Jak nie należy grać w obronie, Fulham 2:1 Arsenal
02.01.2012, 19:24, Sebastian Czarnecki 2269 komentarzy
Czy czerwona kartka może całkowicie zmienić nastawienie jednego zespołu? Odpowiedź brzmi: tak, jeżeli mówimy o Arsenalu. Kanonierzy zupełnie nie poradzili sobie ze stratą jednego z zawodników i całkowicie oddali inicjatywę rywalom, którzy mając nawet jedenastu przeciwników stwarzali sobie ogrom sytuacji.
Niezrozumiały jest fakt o całkowitym cofnięciu się do defensywy i jedynie odpieraniu ataków rywali, co okazało się zgubne w skutkach. Kanonierzy zostali ukarani za swoją słabość, która została w stu procentach wykorzystana przez The Cottagers. To Fulham zakończyło to spotkanie z tarczą, a Arsenal na niej. 2:1 dla gospodarzy jest jak najbardziej sprawiedliwe, a zawodnicy Arsenalu dostali to, na co sobie zapracowali postawą w całym meczu - figę z makiem.
Oto wyjściowe jedenastki obu zespołów:
Arsenal: Szczęsny - Djourou, Mertesacker, Koscielny, Coquelin - Song, Arteta, Ramsey - Walcott, Van Persie, Gervinho
Fulham: Stockdale - Kelly, Hangeland, Senderos, Riise - Sidwell, Murphy, Ruiz, Dempsey, Dembele - Zamora
Spotkanie zaczęło się od mocnego ataku ze strony Kanonierów. Już w drugiej minucie meczu Gervinho mógł pokonać Stockdale'a, jednak przy jego strzale zabrakło odrobiny precyzji.
Kolejne minuty to głównie gra w środku pola i stopniowe rozpoznawanie się przez obie strony. Zarówno Arsenal, jak i Fulham sporadycznie wyprowadzał pojedyncze ataki, ale żaden z nich nie przyniósł nawet najmniejszej korzyści.
W 21. minucie Kanonierzy objęli prowadzenie. Dośrodkowanie Ramseya ze środka pola odbiło się od jednego z defensorów Fulham, po czym spadło na głowę Koscielnego. Francuz dopełnił formalności i zdobył swoją pierwszą bramkę w tym sezonie.
Minutę później mogło być już 2:0, ale świetnym refleksem popisał się Stockdale, który pewnie zatrzymał strzał Ramseya z najbliższej odległości, a potem dobitkę Aleksa Songa. Mimo, że w obu przypadkach Anglik miał sporo szczęścia, to jednak należy go pochwalić za zimną krew, którą udało mu się zachować aż do samego końca i wyjaśnienia sytuacji.

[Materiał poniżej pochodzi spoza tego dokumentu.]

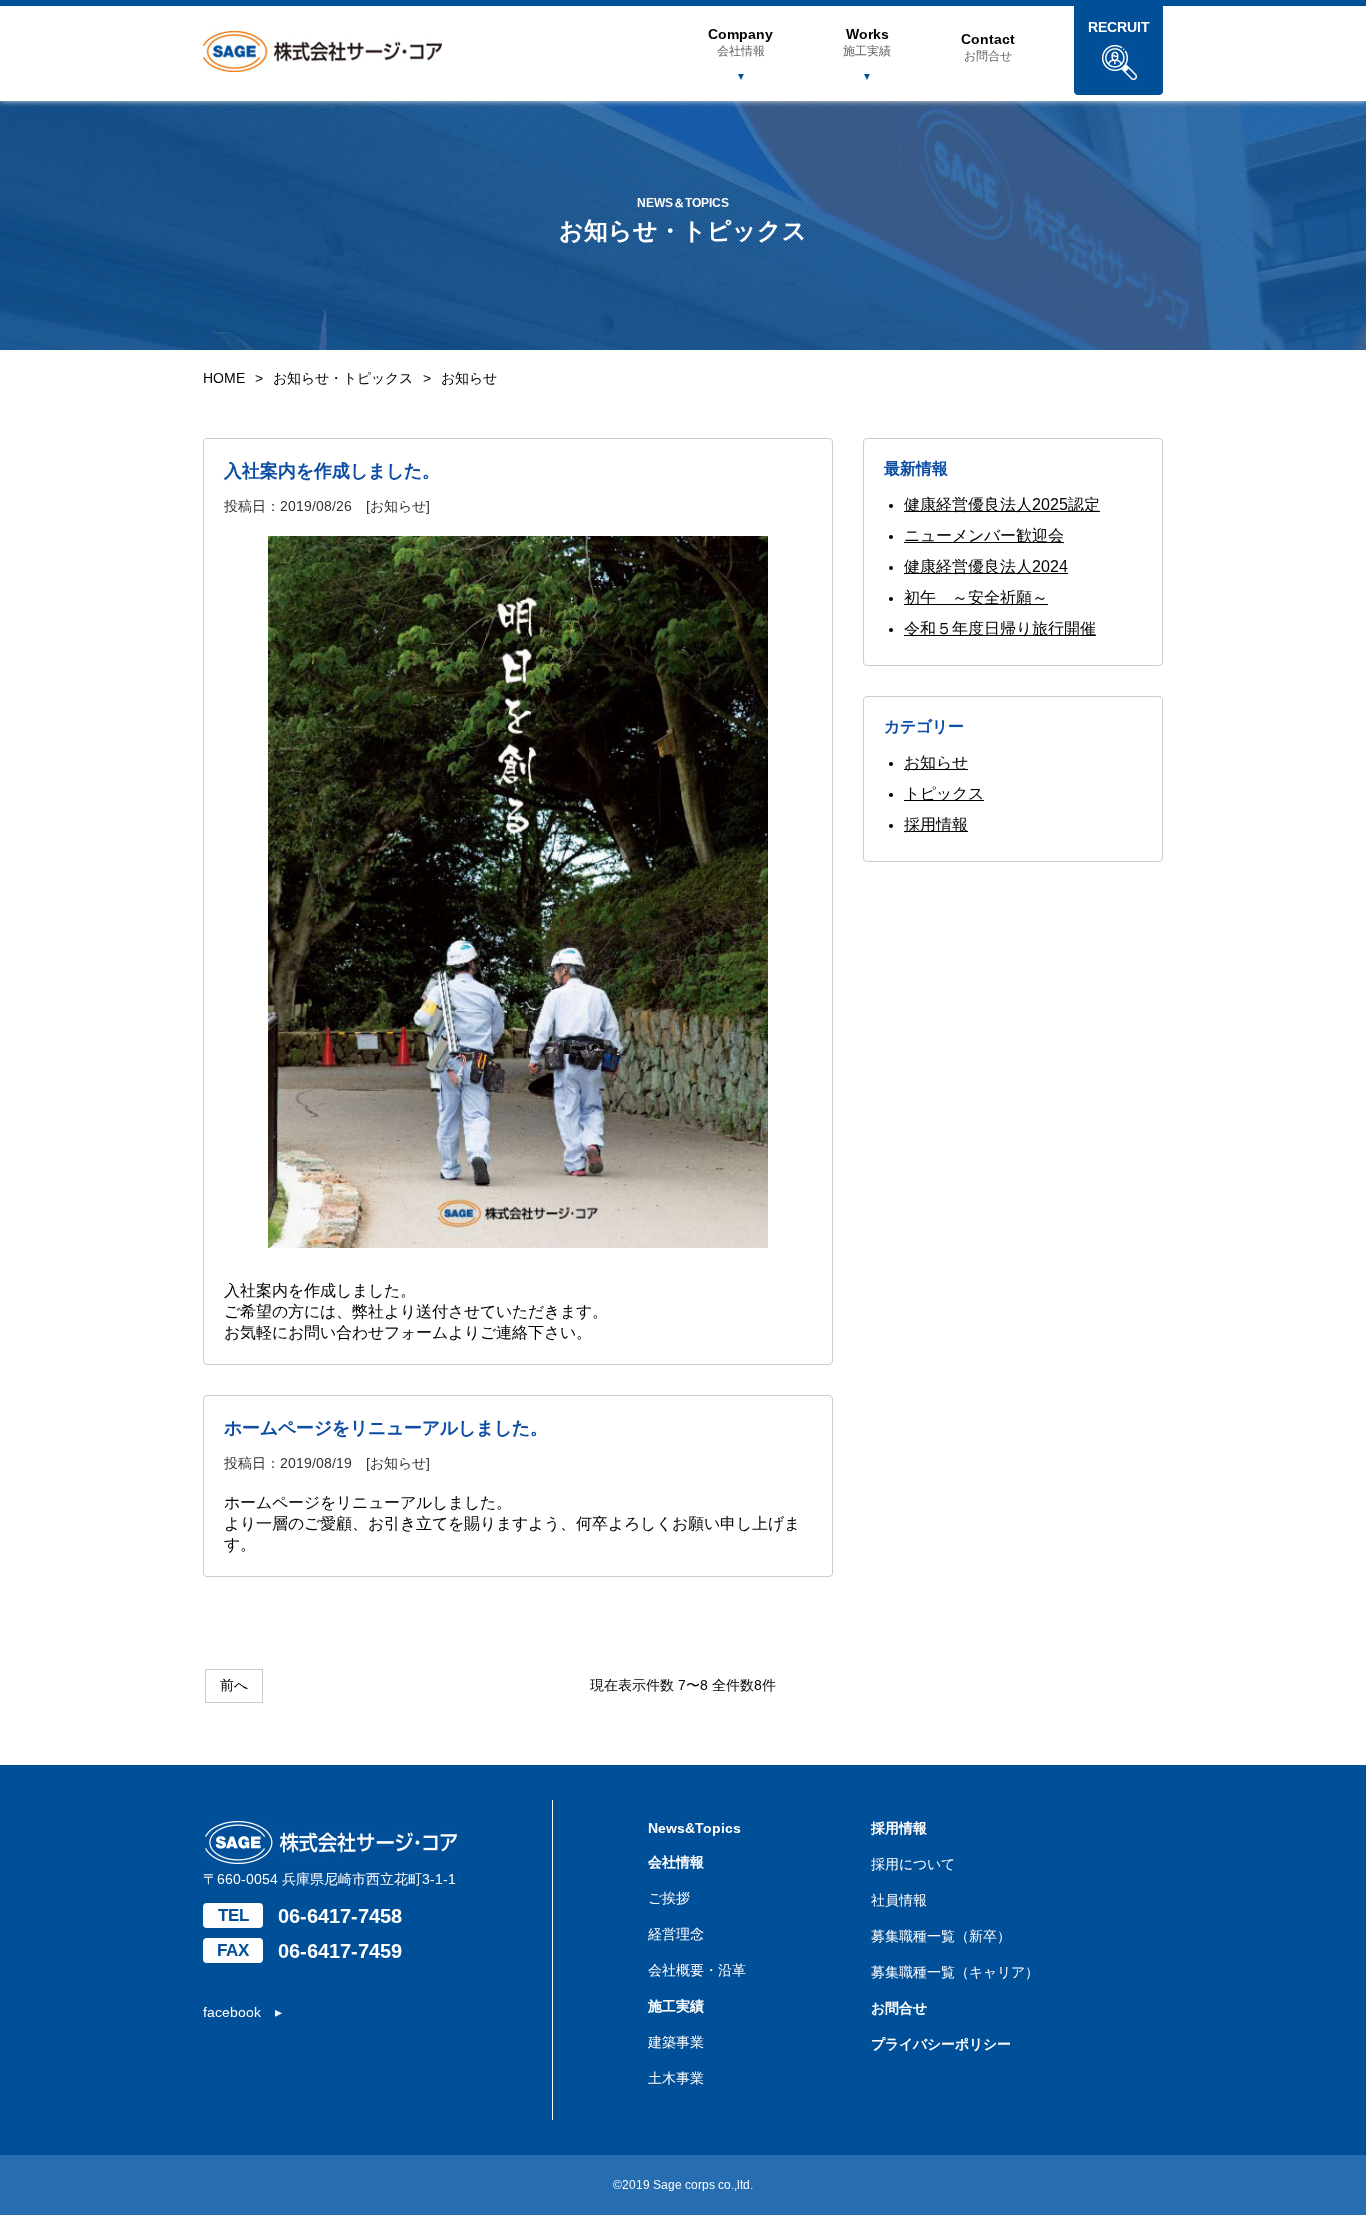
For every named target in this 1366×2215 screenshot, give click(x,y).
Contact (988, 47)
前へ (234, 1685)
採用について (913, 1864)
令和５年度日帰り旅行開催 (1000, 628)
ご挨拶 (669, 1898)
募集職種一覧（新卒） (941, 1936)
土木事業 (676, 2078)
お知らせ (936, 762)
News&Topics (694, 1828)
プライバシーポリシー (941, 2044)
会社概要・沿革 (697, 1970)
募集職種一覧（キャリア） (955, 1972)
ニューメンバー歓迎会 (984, 535)
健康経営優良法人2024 (986, 566)
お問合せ (899, 2008)
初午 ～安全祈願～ (976, 597)
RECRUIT (1119, 27)
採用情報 (936, 824)
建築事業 (676, 2042)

Gdyby Bryan Ruiz zdobył bramkę w 31. minucie, to odpowiedzialność spadłaby na całą linię defensywy Arsenalu, która bezskutecznie próbowała powstrzymać szarżującego Kostarykanina. Były piłkarz Twente sprawnie wymanewrował kilkoma zawodnikami w czerwono-białych trykotach, po czym oddał strzał obok bramki Szczęsnego.

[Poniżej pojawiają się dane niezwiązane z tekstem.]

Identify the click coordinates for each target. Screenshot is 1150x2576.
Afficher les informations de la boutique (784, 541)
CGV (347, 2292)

Do końca pierwszej połowy wynik nie uległ już zmianie, a sama gra nieco się uspokoiła. Kanonierzy zeszli do szatni z jednobramkową przewagą, z czego na pewno mogą być zadowoleni.
Już na początku drugiej odsłony meczu gospodarze chcieli doprowadzić do wyrównania. Najbardziej aktywny w pierwszej połowie Ruiz doszedł do dobrej sytuacji, po czym oddał strzał prosto w Wojtka Szczęsnego.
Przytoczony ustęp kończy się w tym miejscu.